• PROBLEM STATEMENT:
Only an exact copy of the lines from the one containing "Task: Focus the" through the last line of the material below belongs in the answer, with no pictures.
[Start of section]
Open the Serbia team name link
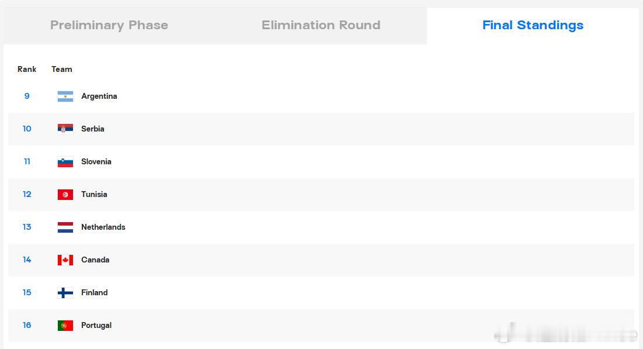Screen dimensions: 643x349 point(93,129)

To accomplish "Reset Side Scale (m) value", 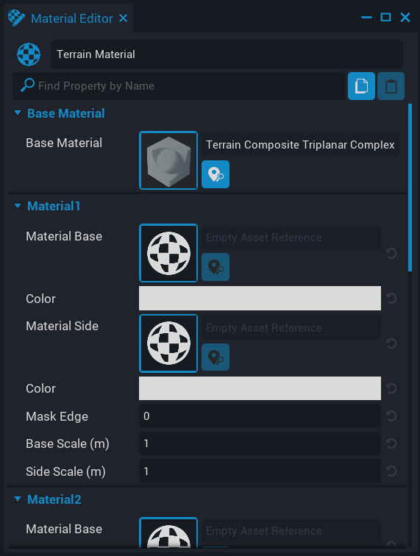I will tap(391, 471).
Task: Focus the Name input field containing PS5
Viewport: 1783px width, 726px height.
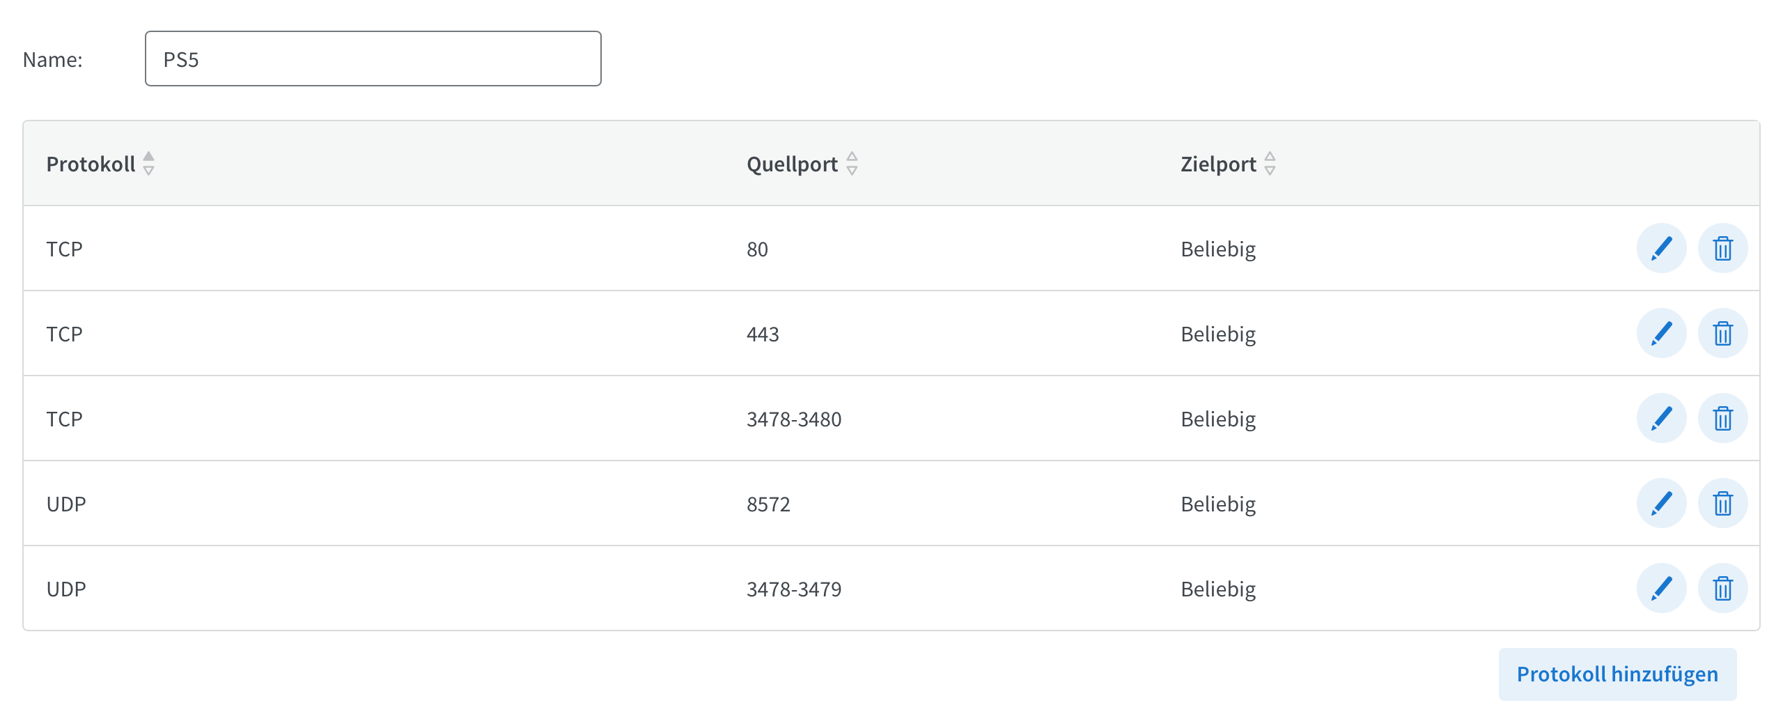Action: pos(373,59)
[End of section]
• RESULT OF THE EXERCISE:
Task: Focus the Name input field containing PS5
Viewport: 1783px width, 726px height.
Action: pos(373,59)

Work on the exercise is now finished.